Он закрыл глаза и полежал.
— Теперь дело. У меня к тебе одна просьба, и она не отцовская, а государева, так что откажешься — я пойму.
— Слушаю.
— Ники, — сказал отец.
Он открыл глаза.
— Он лучше меня. Ты этого не думай, я знаю, что говорю. Он добрее, он умнее в книгах, он не будет орать на людей, как я орал. И он не готов, и он это про себя знает, и от этого будет соглашаться со всяким, кто говорит уверенно.
Он перевёл дыхание.
— А уверенно говорят обыкновенно те, кому что-то нужно.
— Что я должен делать?
— Не давай ему верить бумагам, — сказал отец. — Это всё. Больше я тебя ни о чём не прошу. Пусть у него будет хоть один человек, который придёт и скажет: я проверил, там не так.
Он усмехнулся углом рта.
— Ты это умеешь. Ты меня этим два года мучил.
— Он меня не станет слушать.
— Станет, — сказал отец. — Первый год станет. Дальше не знаю.
Он помолчал.
— И вот ещё что.
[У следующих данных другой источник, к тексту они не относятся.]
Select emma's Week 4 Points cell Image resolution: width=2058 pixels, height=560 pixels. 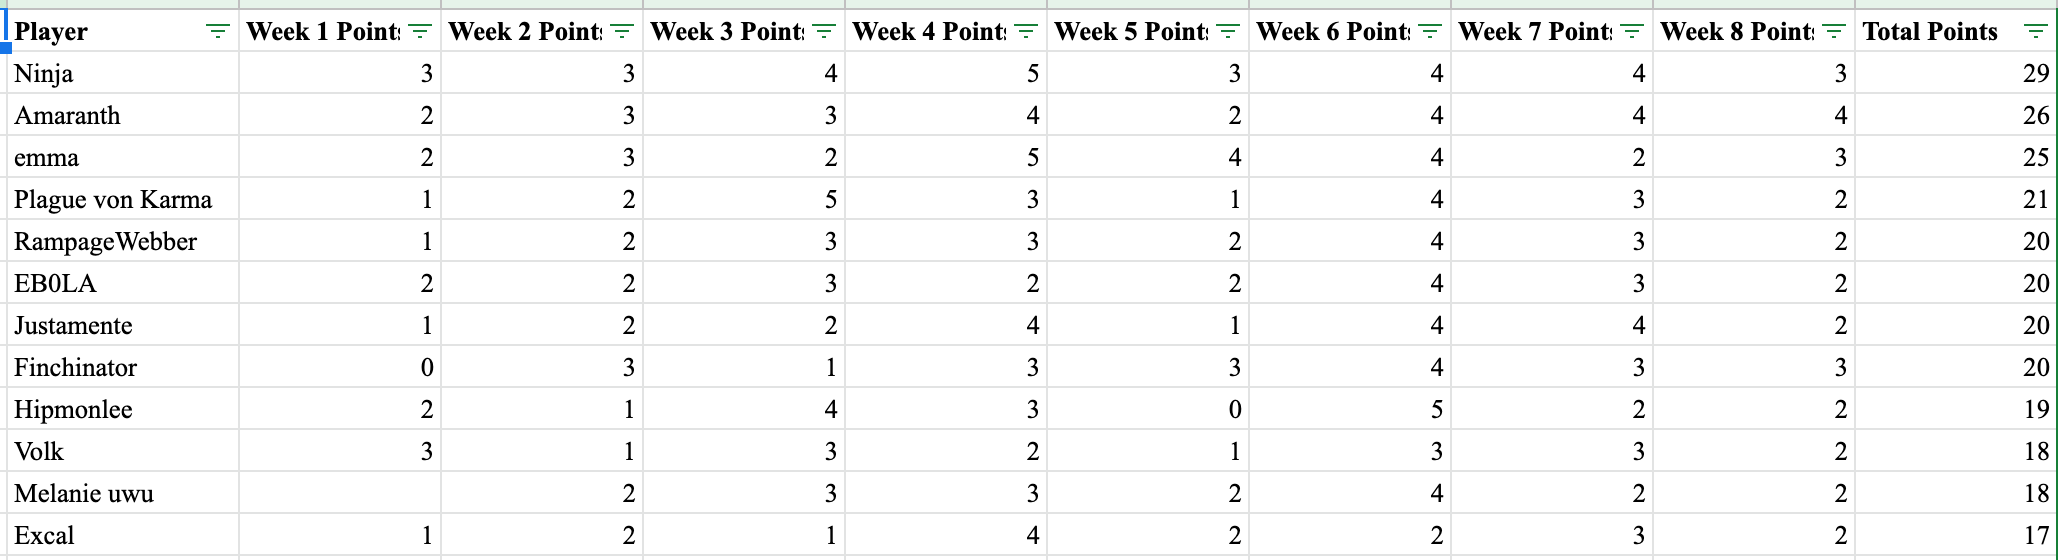[x=946, y=157]
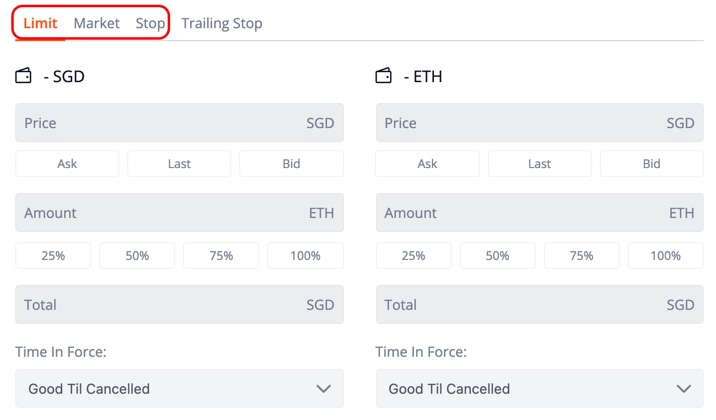Click the ETH wallet icon

click(x=384, y=76)
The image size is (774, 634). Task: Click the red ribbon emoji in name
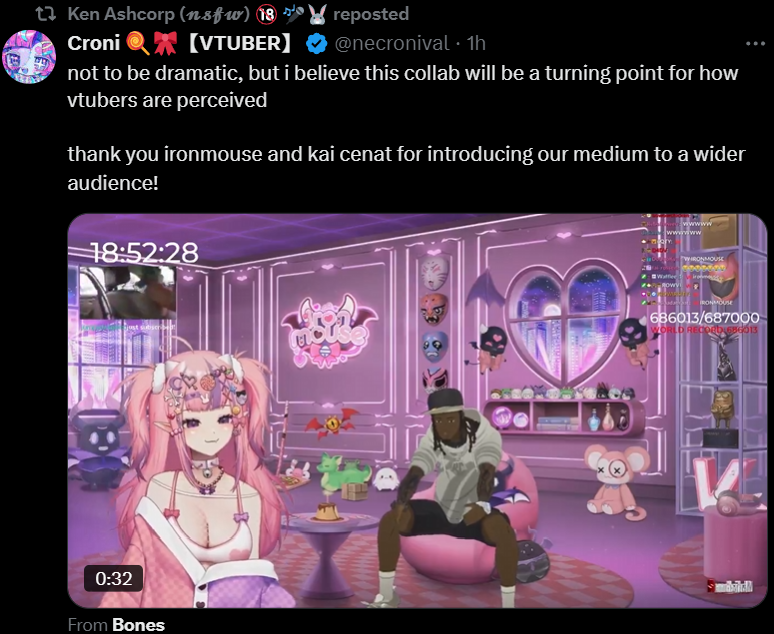pyautogui.click(x=165, y=43)
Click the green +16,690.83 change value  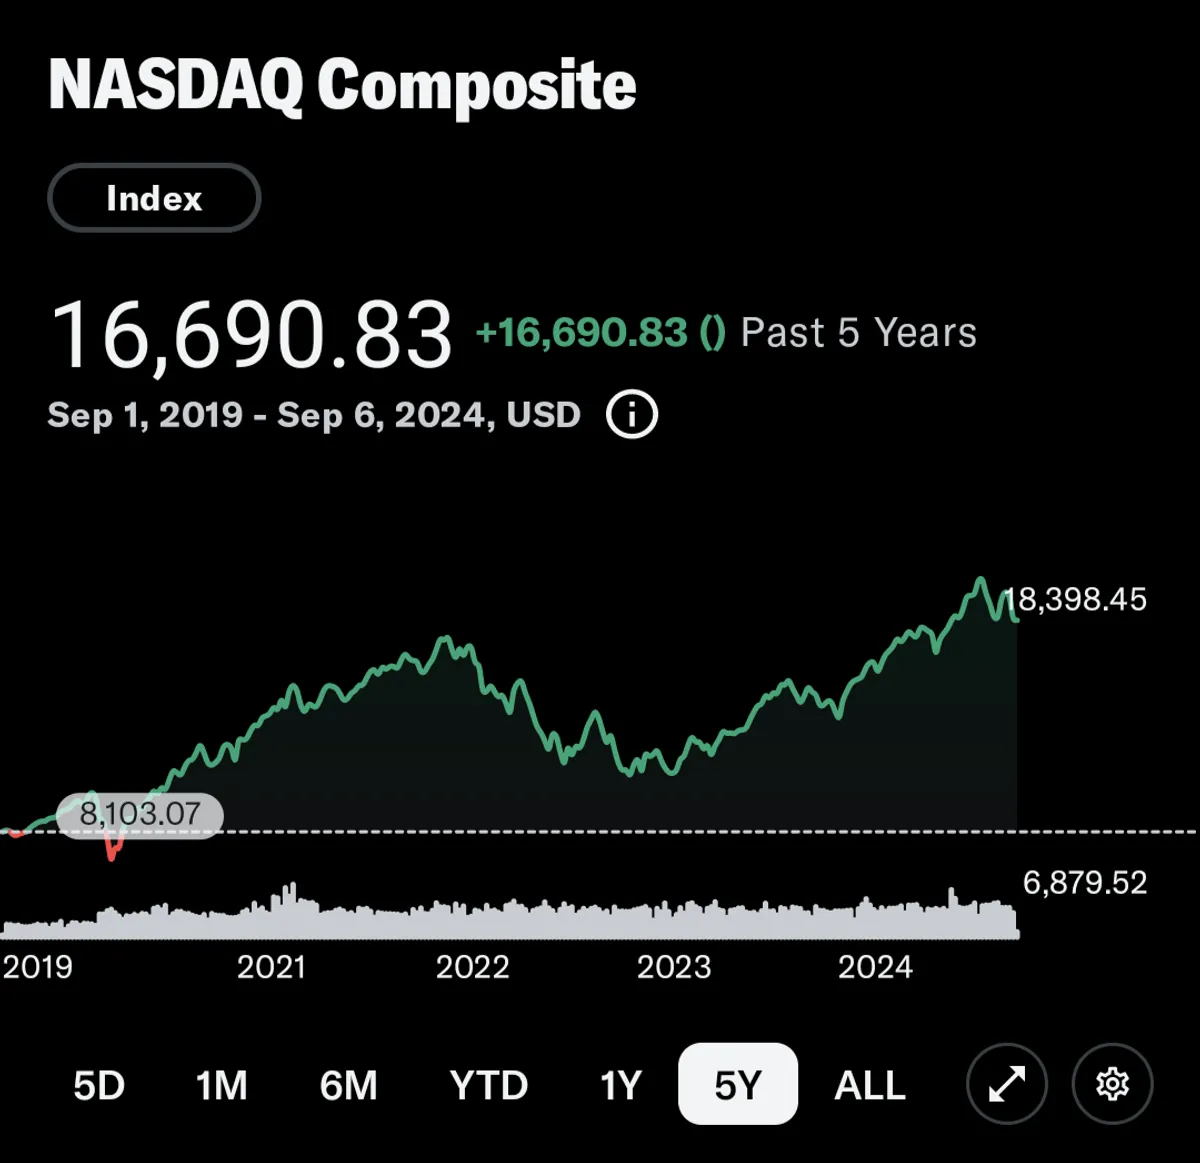click(582, 333)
Ты его не переучивай. Ты ему не отец и не будешь. Ты просто ходи и говори, что проверил. Хоть раз в месяц. Хоть по мелочи.
Он закрыл глаза.
— Он мальчик хороший. Ему только правду говорить некому будет.
Мама́ нашла его в двенадцатом часу на террасе.
Он сидел там уже долго, без пальто, и не заметил, как замёрз.
Она села рядом и молчала минуты две.
— Скажи мне одну вещь, — сказала она. — И скажи правду, я пойму, если соврёшь.